Re: s6-rc transition failures

2017-06-16 Thread Van Bemten, Lionel (Nokia - BE/Antwerp)
Hello Laurent,

Thanks for your answers. Other opinions/experience welcome.

>  That is a fair point. Normally, you should adjust the s6-rc
> timeouts (both the global one and the service-specific one) to
> make sure s6-rc does *not* time out before the service is ready -
> but if there's an unexpected significant delay, the situation can
> happen.

Just to be clear I am talking about a service going into an infinite
loop or deadlock. Obviously a bad service but I want to protect my
system against it.

>  What I can do is add an option to s6-rc to make it explicitly send
> a s6-svc -d to a service that times out before reaching readiness:
> ensure that a service is either ready in time, or definitely down.
> Would that help?

Yes that would help. I suppose you also mean to wait for the
service to go down before returning ?

>  The annoying thing is it can't be symmetrical: when a down
> transition times out, there's no way I'm going to start the service
> again. :) But generally, a down transition timing out signifies a
> badly written finish script, or badly calibrated timeouts, and
> it can be easily solved by running s6-rc -d change again.

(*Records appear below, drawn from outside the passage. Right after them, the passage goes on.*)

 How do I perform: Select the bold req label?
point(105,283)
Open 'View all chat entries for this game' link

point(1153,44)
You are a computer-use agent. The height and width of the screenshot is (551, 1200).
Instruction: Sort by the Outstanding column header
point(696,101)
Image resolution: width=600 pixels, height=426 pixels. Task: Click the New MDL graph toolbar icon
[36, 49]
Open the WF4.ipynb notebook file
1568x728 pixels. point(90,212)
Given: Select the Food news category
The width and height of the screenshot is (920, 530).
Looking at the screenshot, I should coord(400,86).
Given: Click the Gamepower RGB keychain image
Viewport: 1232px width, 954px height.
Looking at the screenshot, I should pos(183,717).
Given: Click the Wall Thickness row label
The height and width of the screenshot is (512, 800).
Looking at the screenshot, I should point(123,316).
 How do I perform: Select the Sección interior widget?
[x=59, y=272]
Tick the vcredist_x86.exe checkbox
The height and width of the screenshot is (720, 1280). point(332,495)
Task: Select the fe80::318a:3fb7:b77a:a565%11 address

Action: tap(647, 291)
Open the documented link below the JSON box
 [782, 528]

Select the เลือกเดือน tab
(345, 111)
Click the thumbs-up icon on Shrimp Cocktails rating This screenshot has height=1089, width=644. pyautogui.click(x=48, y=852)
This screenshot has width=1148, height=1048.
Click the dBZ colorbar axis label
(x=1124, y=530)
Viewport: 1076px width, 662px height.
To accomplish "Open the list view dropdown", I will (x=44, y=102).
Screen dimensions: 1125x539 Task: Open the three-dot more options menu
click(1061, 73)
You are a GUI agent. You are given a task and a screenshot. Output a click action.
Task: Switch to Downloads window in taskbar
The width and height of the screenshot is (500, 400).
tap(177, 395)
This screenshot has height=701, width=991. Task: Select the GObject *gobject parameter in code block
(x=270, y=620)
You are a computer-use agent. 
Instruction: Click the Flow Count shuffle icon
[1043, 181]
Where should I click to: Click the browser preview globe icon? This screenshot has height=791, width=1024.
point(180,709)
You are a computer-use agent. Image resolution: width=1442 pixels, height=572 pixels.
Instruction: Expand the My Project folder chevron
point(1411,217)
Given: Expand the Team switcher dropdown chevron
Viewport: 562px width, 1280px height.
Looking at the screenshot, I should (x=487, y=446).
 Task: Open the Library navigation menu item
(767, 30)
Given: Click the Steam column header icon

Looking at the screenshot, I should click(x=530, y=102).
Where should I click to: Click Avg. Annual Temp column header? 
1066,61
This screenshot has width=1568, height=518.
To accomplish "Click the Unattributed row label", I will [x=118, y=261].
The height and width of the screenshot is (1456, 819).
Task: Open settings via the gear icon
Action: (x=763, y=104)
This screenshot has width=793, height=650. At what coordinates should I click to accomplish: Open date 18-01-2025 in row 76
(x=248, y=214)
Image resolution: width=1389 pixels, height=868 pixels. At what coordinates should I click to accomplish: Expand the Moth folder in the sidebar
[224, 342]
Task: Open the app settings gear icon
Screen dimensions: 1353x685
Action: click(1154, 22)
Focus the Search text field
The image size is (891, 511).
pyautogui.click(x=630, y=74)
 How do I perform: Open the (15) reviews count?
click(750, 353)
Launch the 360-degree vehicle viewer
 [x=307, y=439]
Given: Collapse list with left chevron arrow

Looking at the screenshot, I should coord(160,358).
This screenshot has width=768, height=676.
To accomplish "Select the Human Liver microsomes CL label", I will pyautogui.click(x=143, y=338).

I agree. I would add that if timeout-down > timeout-kill + timeout-finish
+ some margin, the down transition should generally never time out.

>  What I can do is add a bit of signal handling to s6-rc, so that if
> it gets interrupted, say with a SIGINT or SIGTERM, it exits ASAP,
> while still ensuring consistency of the service states.

I was thinking exactly the same :). I even think this could be tailored
to system shutdown (I do not see another use case). E.g. for ongoing
longrun up transitions, s6-rc could act as if the transition timed out
and send "s6-svc -d". For ongoing longrun down transitions I am not
sure whether it should wait for it to complete or not.

>  Unfortunately, for oneshots it would mean waiting for the current
> transitions to finish before exiting - s6-rc has no way to interrupt
> a running oneshot, and adding one (making s6rc-oneshot-runner kill
> all its children) would not help, because until the oneshot script
> exits, it is not visible from the outside whether it has accomplished
> its transition or not - so the state would still be undetermined.

I tend to think this would not be too much of a problem as I picture
oneshots as having timeout-up and timeout-down of a few seconds,
as opposed to longruns having timeouts of one or two minutes.
But this assumption may be totally wrong.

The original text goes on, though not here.